🤖 AI Summary
This study addresses the lack of standardized evaluation, insufficient clinical validation, and predominant reliance on 2D slices in cross-modal medical image synthesis by introducing the first unified 3D cross-modality image translation assessment framework. The framework incorporates standardized preprocessing, multi-center data partitioning, 3D inference, and multi-level quantitative and clinical evaluations. Seven generative models—including Pix2Pix, CycleGAN, SRGAN, and four implicit models—were systematically benchmarked across multiple oncological imaging tasks. Results indicate that SRGAN performs best overall, yet all methods exhibit limited capability in synthesizing small lesions. In CT-to-PET translation, lesion morphology is better preserved than absolute uptake values. A clinician-involved visual Turing test achieved only 56.7% accuracy in distinguishing real from synthetic images, demonstrating the high clinical realism of the generated outputs.
📝 Abstract
Medical image-to-image (I2I) translation enables virtual scanning, i.e. the synthesis of a target imaging modality from a source one without additional acquisitions.

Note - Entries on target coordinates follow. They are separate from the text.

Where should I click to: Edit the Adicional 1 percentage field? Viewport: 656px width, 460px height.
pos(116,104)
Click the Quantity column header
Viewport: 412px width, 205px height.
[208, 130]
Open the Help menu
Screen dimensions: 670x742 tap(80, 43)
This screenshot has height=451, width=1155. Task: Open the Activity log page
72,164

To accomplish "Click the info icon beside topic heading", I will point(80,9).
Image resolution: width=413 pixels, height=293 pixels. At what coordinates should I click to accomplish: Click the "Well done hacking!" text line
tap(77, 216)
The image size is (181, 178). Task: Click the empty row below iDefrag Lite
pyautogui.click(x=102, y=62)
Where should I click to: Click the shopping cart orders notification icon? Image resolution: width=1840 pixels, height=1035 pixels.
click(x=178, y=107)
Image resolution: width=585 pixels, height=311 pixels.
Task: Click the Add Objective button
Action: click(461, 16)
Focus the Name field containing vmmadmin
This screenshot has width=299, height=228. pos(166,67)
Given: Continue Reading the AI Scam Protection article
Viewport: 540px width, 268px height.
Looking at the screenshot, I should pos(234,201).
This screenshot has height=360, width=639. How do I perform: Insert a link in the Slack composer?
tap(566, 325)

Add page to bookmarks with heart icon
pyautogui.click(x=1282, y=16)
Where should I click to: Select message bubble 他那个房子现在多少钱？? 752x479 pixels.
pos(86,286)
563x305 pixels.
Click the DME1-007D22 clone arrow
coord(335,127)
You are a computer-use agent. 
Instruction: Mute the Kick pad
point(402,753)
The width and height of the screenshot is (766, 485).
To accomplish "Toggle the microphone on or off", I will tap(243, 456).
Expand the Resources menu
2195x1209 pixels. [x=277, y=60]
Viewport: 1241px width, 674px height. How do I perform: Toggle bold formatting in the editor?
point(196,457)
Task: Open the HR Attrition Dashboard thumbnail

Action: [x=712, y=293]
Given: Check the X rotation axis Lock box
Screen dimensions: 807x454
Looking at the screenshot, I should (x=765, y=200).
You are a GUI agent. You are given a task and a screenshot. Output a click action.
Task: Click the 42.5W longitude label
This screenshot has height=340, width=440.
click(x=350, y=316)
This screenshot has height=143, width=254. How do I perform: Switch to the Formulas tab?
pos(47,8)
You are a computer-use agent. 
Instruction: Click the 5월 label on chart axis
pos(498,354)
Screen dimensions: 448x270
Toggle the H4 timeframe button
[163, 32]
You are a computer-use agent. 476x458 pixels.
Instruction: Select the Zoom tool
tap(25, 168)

Despite growing interest, most proposed methods operate on 2D slices, are evaluated on isolated tasks with different experimental set-ups and lack clinical validation. The primary contribution of this work is a reproducible, standardized comparative evaluation of 3D I2I translation methods in oncological imaging, designed to standardize preprocessing, splitting, inference, and multi-level evaluation across heterogeneous clinical tasks. Within this framework, we compare seven generative models, three Generative Adversarial Networks (GANs: Pix2Pix, CycleGAN, SRGAN) and four latent generative models (Latent Diffusion Model, Latent Diffusion Model+ControlNet, Brownian Bridge, Flow Matching), across eleven datasets spanning three anatomical regions (head/neck, lung, pelvis) and four translation directions (cone-beam CT to CT, MRI to CT, CT to PET, MRI T2-weighted to T2-FLAIR), for a total of 77 experiments under uniform training, inference, and evaluation conditions. The results show that GANs outperform latent generative models across all tasks, with SRGAN achieving statistically significant superiority. Our lesion-level analysis reveals that all models struggle with small lesions and that, in CT to PET synthesis, models reproduce lesion shape more reliably than absolute uptake-related intensity. We also performed a Visual Turing test administered to 17 physicians, including 15 radiologists, which shows near-chance classification accuracy (56.7%), confirming that synthetic volumes are largely indistinguishable from real acquisitions, while exposing a dissociation between quantitative metrics and clinical preference.